[[ TEXT UNDER STUDY, beginning ]]

This week, a major snowstorm stretching from Texas to Maine is forecasted to affect millions of people. Many people throughout the U.S. now face the same questions. Do I have time to run to the store for more groceries before the heaviest snow is going to fall? Is school going to be delayed or canceled? Will it be snowing at the start of the football game?
Spatiotemporal data is data that changes across both geographic location and time. The radar map is a classic rendering of this type of data, tracking latitude and longitude coordinates with forecast timestamps to track the movement, intensity, and type of precipitation. In times like these, we all rely on these maps to help us make decisions.

Forecast of the likelihood of shaded regions receiving over 1 inch of snow in the January 25-26, 2026, storm over time. Source: National Weather Service.
In partnership with James Madison University (JMU), we’re integrating a novice-friendly suite of software into CODAP to explore time-based geospatial datasets (or spatiotemporal data) in our new National Science Foundation-funded Mapping Time project. Chad Dorsey serves as the Mapping Time Principal Investigator with Kate Miller as Co-Principal Investigator at the Concord Consortium, and Bob Kolvoord as Co-Principal Investigator at JMU.

[[ TEXT UNDER STUDY, end ]]
[[ MATERIAL SHOWN, beginning ]]

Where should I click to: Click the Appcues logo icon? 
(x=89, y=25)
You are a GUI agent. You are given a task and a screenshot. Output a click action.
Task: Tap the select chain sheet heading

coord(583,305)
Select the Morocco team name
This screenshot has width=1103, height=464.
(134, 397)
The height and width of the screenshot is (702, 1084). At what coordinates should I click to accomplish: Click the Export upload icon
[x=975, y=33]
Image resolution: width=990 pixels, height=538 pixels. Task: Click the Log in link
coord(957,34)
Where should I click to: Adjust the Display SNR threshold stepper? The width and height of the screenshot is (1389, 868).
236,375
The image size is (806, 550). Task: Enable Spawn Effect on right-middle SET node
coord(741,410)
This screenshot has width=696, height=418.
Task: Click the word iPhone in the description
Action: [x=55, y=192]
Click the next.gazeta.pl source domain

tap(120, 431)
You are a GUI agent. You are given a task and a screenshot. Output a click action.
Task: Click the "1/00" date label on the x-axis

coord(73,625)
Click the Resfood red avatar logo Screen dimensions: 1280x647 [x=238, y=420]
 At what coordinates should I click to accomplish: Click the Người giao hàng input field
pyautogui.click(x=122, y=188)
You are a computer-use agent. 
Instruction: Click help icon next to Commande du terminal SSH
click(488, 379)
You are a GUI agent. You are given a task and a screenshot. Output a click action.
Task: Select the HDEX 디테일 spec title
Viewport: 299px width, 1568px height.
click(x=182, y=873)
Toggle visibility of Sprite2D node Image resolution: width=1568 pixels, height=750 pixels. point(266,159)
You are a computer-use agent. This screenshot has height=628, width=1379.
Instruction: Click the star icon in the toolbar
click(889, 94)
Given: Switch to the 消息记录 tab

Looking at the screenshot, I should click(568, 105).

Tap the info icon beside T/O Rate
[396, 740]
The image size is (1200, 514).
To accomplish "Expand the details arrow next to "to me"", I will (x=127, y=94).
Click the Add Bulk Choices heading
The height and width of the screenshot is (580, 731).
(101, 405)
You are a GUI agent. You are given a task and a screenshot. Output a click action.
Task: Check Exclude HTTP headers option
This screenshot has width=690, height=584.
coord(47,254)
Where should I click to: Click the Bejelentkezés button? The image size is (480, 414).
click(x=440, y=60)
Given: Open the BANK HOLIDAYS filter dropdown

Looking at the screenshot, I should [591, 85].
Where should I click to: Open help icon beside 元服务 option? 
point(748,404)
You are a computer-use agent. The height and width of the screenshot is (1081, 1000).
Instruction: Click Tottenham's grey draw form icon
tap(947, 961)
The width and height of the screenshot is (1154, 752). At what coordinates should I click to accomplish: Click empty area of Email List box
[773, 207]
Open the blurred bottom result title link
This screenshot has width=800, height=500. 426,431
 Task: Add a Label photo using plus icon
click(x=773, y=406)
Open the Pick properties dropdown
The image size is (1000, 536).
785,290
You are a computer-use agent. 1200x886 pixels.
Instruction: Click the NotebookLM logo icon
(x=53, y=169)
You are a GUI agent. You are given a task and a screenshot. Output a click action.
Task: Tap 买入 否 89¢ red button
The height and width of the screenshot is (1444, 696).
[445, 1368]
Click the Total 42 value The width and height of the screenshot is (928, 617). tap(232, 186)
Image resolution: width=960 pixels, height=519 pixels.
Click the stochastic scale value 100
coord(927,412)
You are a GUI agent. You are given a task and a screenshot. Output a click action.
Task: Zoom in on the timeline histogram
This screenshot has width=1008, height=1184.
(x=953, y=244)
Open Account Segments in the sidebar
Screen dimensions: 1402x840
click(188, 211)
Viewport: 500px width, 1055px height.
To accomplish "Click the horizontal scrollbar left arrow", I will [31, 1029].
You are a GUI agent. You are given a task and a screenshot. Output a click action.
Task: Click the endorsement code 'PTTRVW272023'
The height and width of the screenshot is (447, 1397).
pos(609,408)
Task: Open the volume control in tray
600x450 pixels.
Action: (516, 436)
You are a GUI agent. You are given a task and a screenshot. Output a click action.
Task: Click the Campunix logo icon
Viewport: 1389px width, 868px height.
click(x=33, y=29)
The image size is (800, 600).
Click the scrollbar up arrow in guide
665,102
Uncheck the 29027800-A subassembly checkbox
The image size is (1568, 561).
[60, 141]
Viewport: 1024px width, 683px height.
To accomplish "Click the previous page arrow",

[[ MATERIAL SHOWN, end ]]

> _WHAT YOU NEED TO DO_
a: Update the snowstorm passage by rewriting the stretch from "This week, a" through "National Weather Service.", replacing "radar map" with "weather map".
b: In the snowstorm passage, who is the Principal Investigator for the Mapping Time project?
c: Proceed with the snowstorm passage, picking up after its final sentence.

> _TASK RESULTS_
a:
This week, a major snowstorm stretching from Texas to Maine is forecasted to affect millions of people. Many people throughout the U.S. now face the same questions. Do I have time to run to the store for more groceries before the heaviest snow is going to fall? Is school going to be delayed or canceled? Will it be snowing at the start of the football game?
Spatiotemporal data is data that changes across both geographic location and time. The weather map is a classic rendering of this type of data, tracking latitude and longitude coordinates with forecast timestamps to track the movement, intensity, and type of precipitation. In times like these, we all rely on these maps to help us make decisions.

Forecast of the likelihood of shaded regions receiving over 1 inch of snow in the January 25-26, 2026, storm over time. Source: National Weather Service.

b: Chad Dorsey

c:
Why students must learn to work with spatiotemporal data
Essentially all problems of consequence in modern society play out in the form of time-evolving scenarios with geospatial data at their core. From tracking Earth’s evolving climate to understanding the spread of disease or examining changes in global commerce and distribution of resources, changes in geospatial data over time occupy center stage. Today’s students must learn to work effectively with spatiotemporal data to draw conclusions and inform decisions.
However, identifying and analyzing time-based trends across geospatial datasets has long flummoxed researchers and teachers. The challenges are both technical and interpretive. Spatiotemporal data is difficult to analyze because of the inherent complexity of data that changes in multiple dimensions.
Effective learning with technology must allow learners to visualize, filter, and search through large, multivariable datasets in order to identify patterns, plot a variety of data types, and correlate across multiple variables. In terms of interpretation, learners often have trouble following their own lines of questions and inquiry, as well as attune to the specific scientific, social, and technical domains that spatiotemporal analysis and understanding demand.
Building on past work
Mapping Time builds on our NSF-funded Data in Space and Time project, which pioneered research into learners’ conceptions of spatiotemporal data through think-alouds with high school and college students and identified affordances of complex spatiotemporal representations.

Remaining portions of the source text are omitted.